■ To do
Give back exactly the lines from the "Image resolution: width=1207" line to the final line of the records, and only those, minus any pictures.
(Source data begins)
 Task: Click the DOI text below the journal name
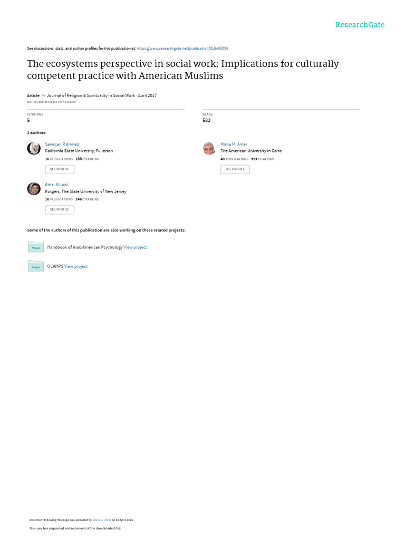point(51,102)
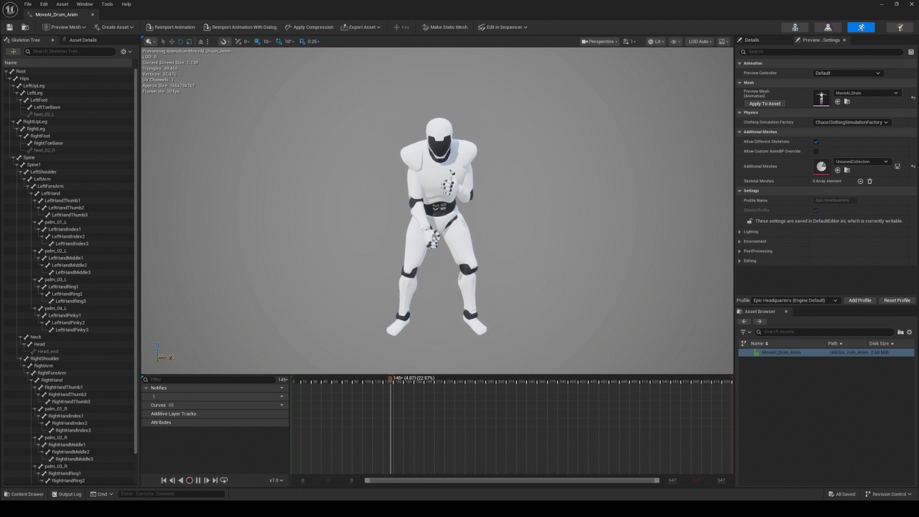Save the additional meshes collection

897,166
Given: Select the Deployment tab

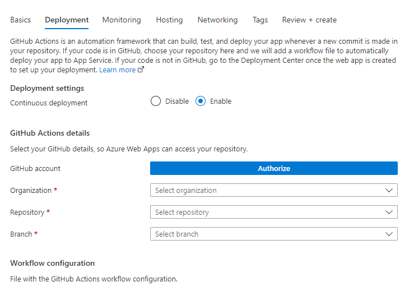Looking at the screenshot, I should (x=67, y=20).
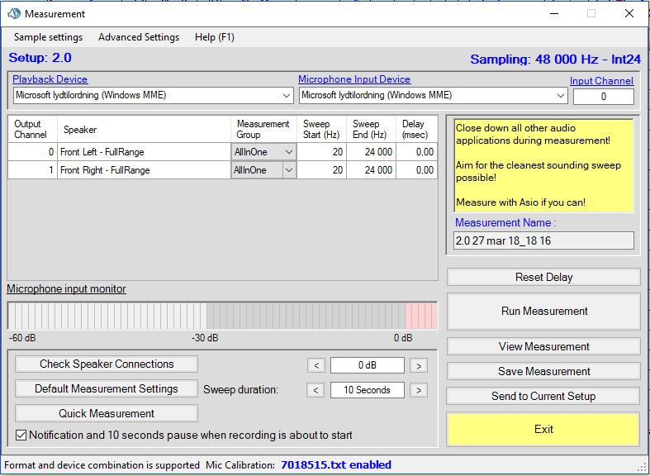Click the Check Speaker Connections button
Screen dimensions: 650x476
[107, 364]
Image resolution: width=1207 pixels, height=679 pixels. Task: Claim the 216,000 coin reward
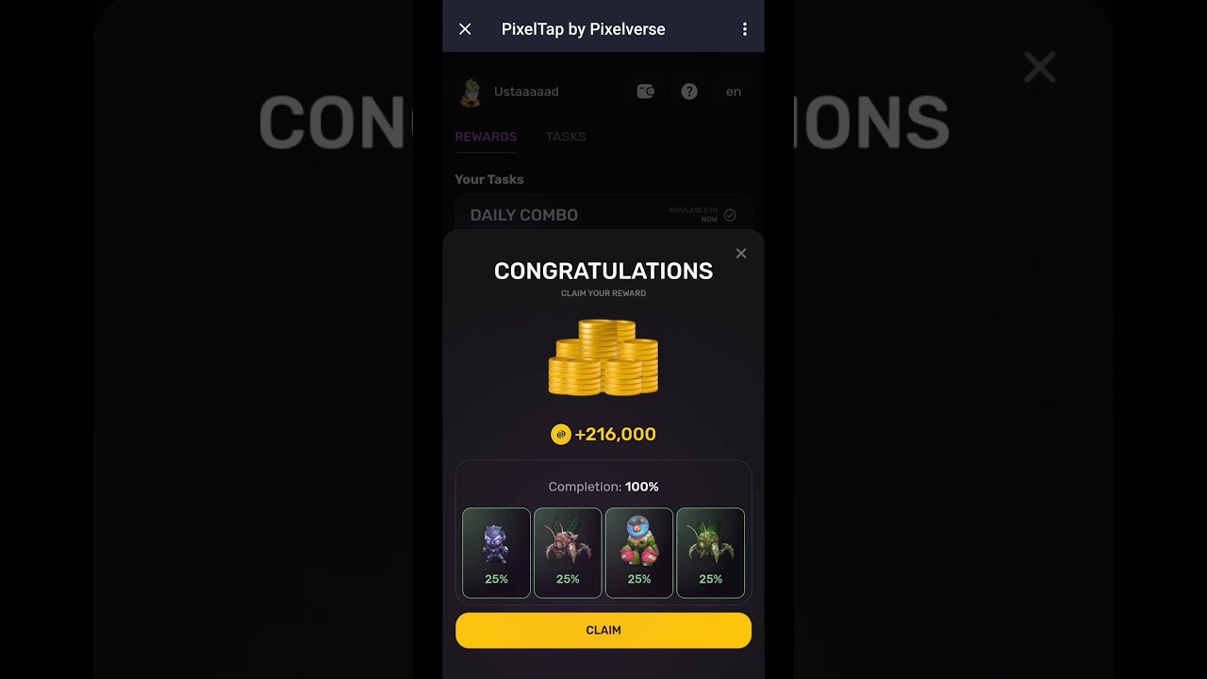click(604, 630)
(Source data ends)
■ Completed exercise
Image resolution: width=1207 pixels, height=679 pixels. Task: Claim the 216,000 coin reward
click(604, 630)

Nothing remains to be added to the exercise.